- **AVAILABLE RECORDS**:
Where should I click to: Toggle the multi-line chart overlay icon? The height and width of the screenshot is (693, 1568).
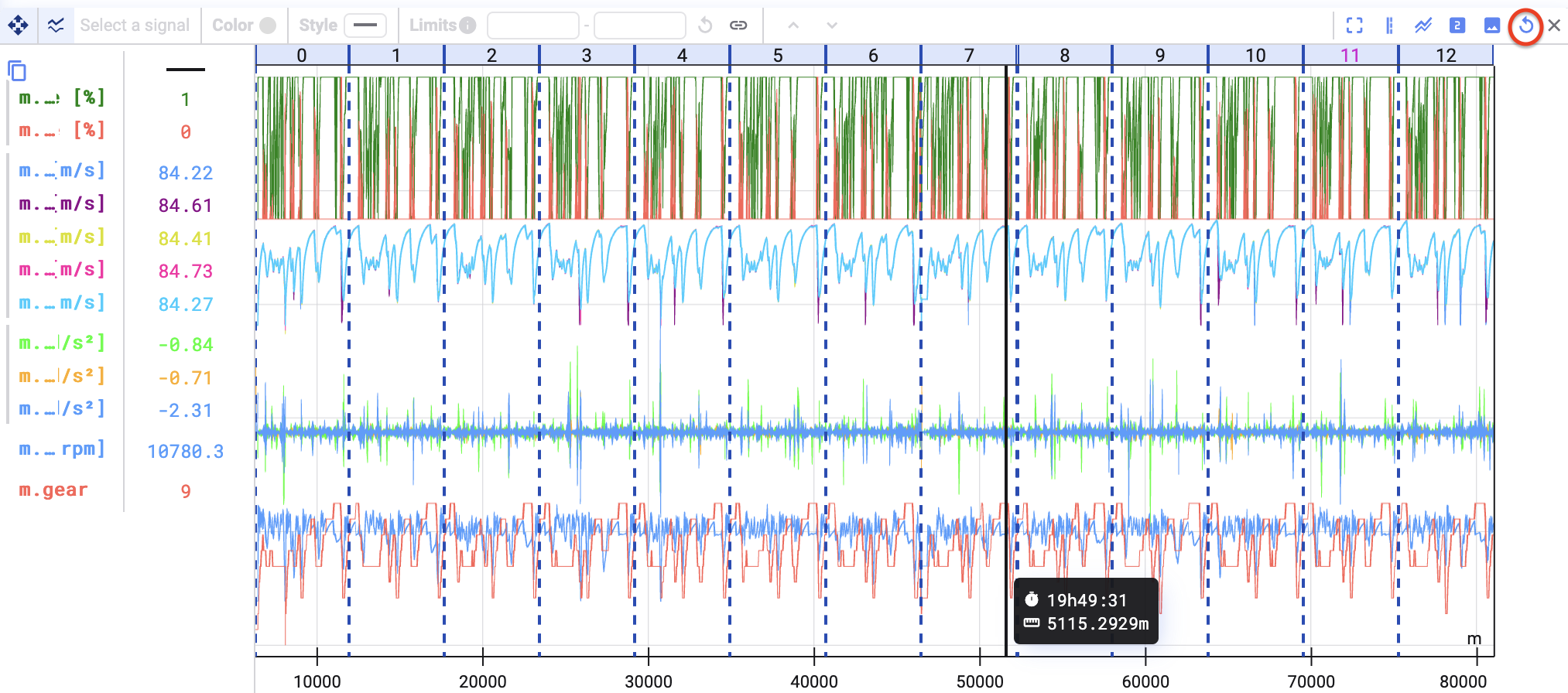click(1423, 26)
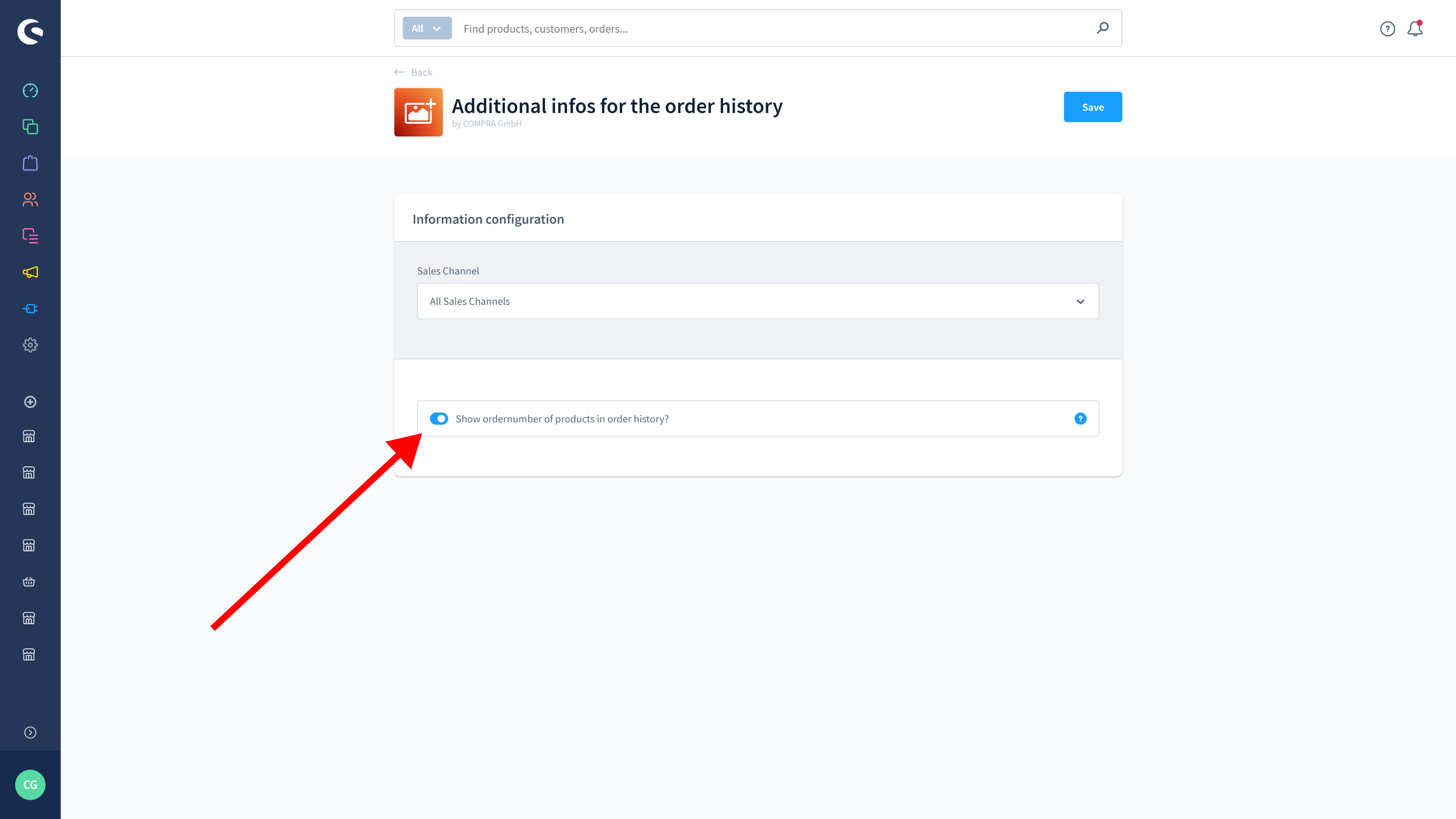Image resolution: width=1456 pixels, height=819 pixels.
Task: Open the promotions section icon
Action: pyautogui.click(x=30, y=272)
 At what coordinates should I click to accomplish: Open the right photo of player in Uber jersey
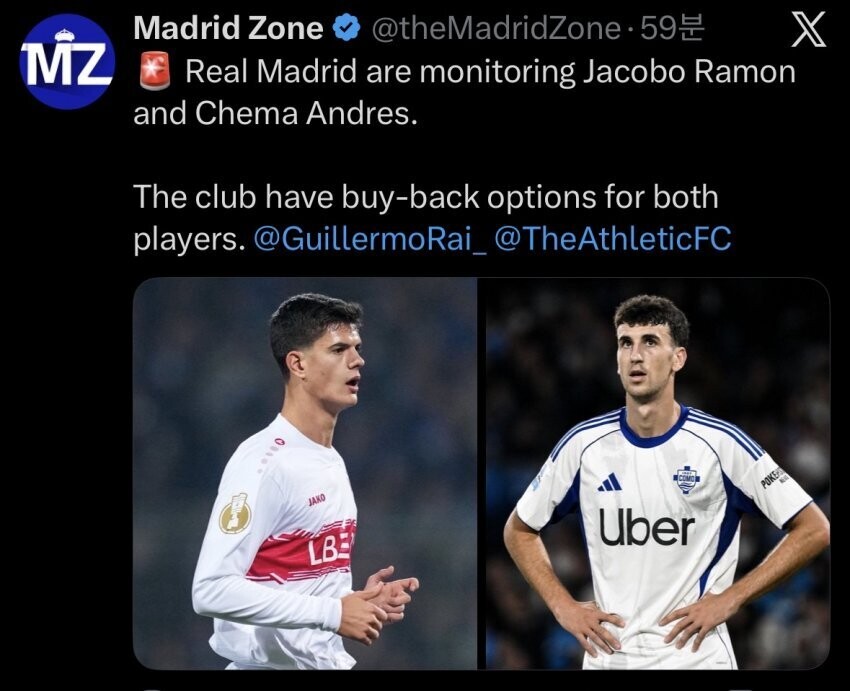click(658, 474)
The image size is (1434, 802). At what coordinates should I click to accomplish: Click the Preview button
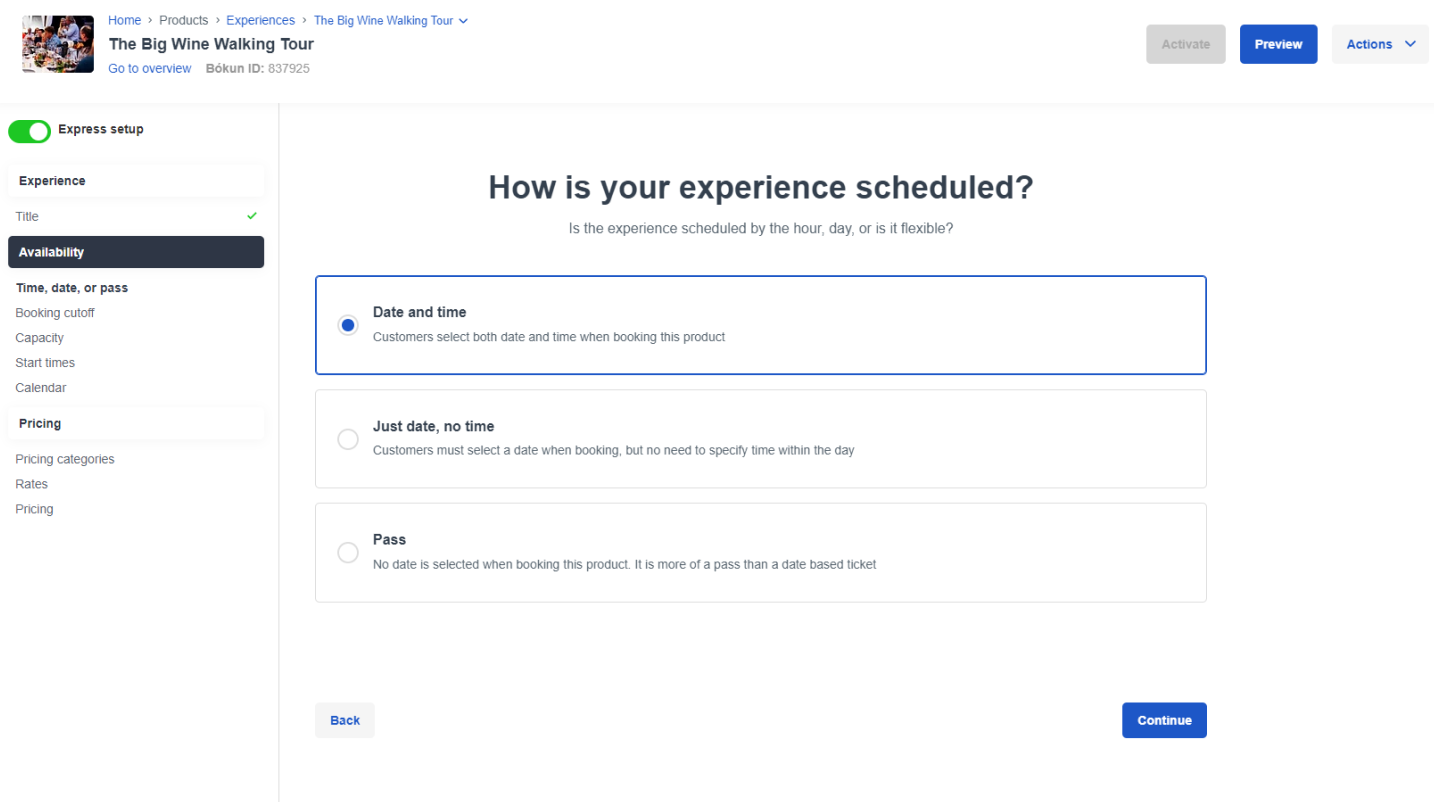tap(1277, 43)
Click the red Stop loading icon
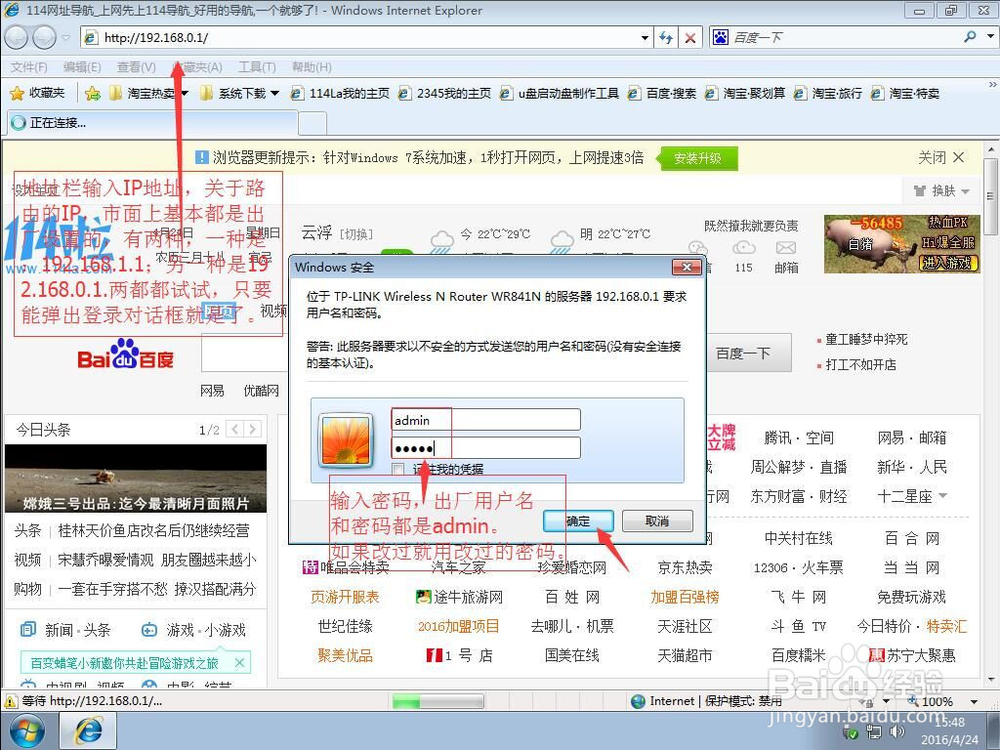The image size is (1000, 750). tap(691, 37)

- **EXERCISE PROMPT**: Transcribe every line from the one with "The image size is (1434, 802)." to the last line of the records above, exactly, excluding pictures.

- **TASK ANSWER**:
The image size is (1434, 802). At what coordinates should I click to accomplish: Click the Preview button
tap(1277, 43)
Click the red Stop loading icon
The image size is (1000, 750). tap(691, 37)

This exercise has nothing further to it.